Direct Air Capture: Liquid phase sorption systems by Carbon Engineering

Updated: Apr 1, 2023

To accomplish direct air capture, several major changes have to be made to conventional sorption processes to accommodate the extraordinarily high air flows needed to capture meaningful amounts of carbon from atmospheric air. One of the principal engineering challenges is that the system pressure drop must be minimal to avoid huge power consumptions that would otherwise be present with, for example, a bubbler.


There are two leading design solutions for the first generation of direct air capture systems to scale to MT/yr capacity. The first design is a solid sorbent system, where air is passed through a packed bed of solids whose surfaces are tuned to have a high affinity for CO2. This is the approach used by Climeworks, Svante, and a host of others.


The second leading solution is the liquid sorbent system, pioneered by Prof. David Keith's lab at Harvard and demonstrated at pilot scale by his spin-out company Carbon Engineering. Most recently, Carbon Engineering has partnered with 1PointFive, the carbon capture arm of Occidental Petroleum, to build a first scaled plant with a capacity of 0.5 MT/yr.

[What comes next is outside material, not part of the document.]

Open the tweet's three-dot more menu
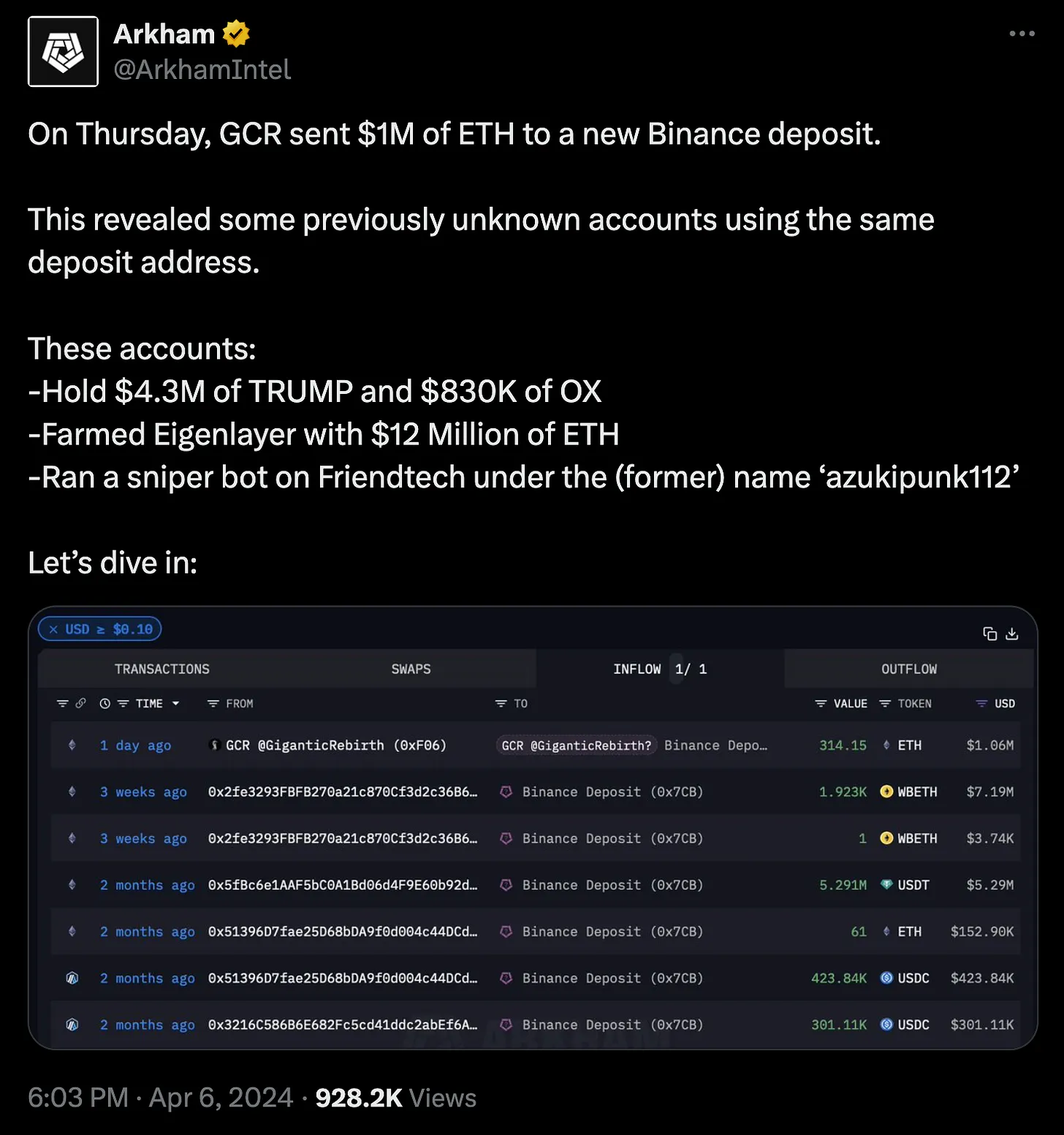 [x=1022, y=34]
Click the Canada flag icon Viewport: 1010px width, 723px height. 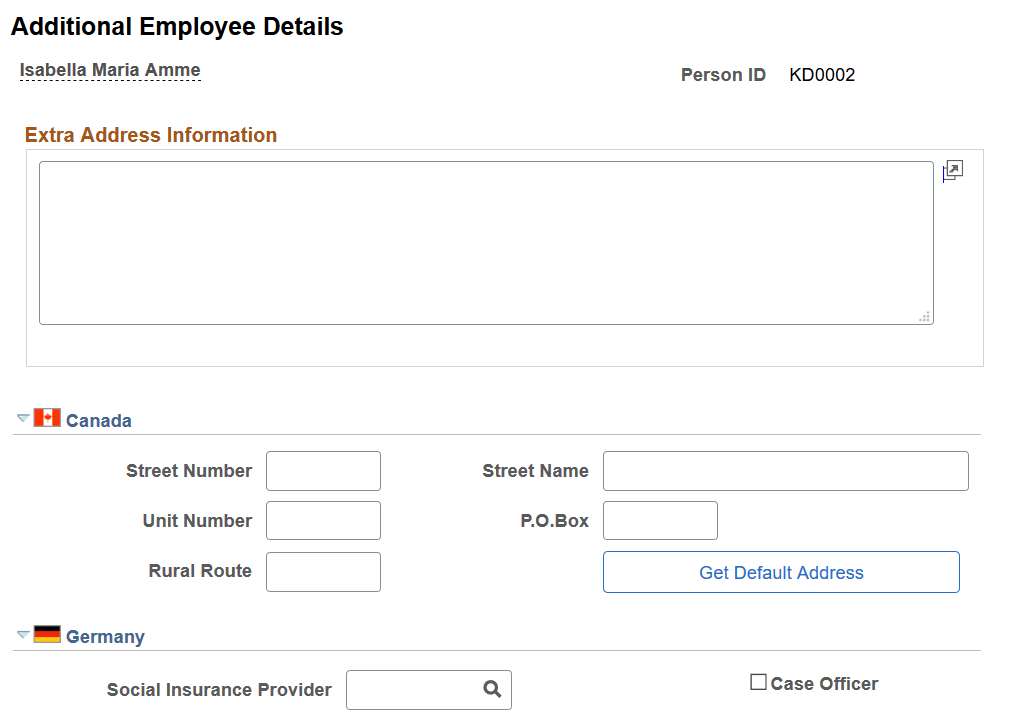(47, 418)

The primary advantage of the Carbon Engineering approach is that it looks very much like other petrochemical processes. The core technology is a closed-loop process that employs a combination of fans, filters, and chemical reactions to capture CO2 from ambient air. The air is first drawn into the system using large fans and passed through a contactor, where it comes into contact with an aqueous solution containing a chemical sorbent, typically a hydroxide. The CO2 reacts with the sorbent to form stable carbonate compounds, effectively trapping the carbon dioxide. The captured CO2 can then be purified and concentrated, allowing it to be stored or utilized in various industrial applications.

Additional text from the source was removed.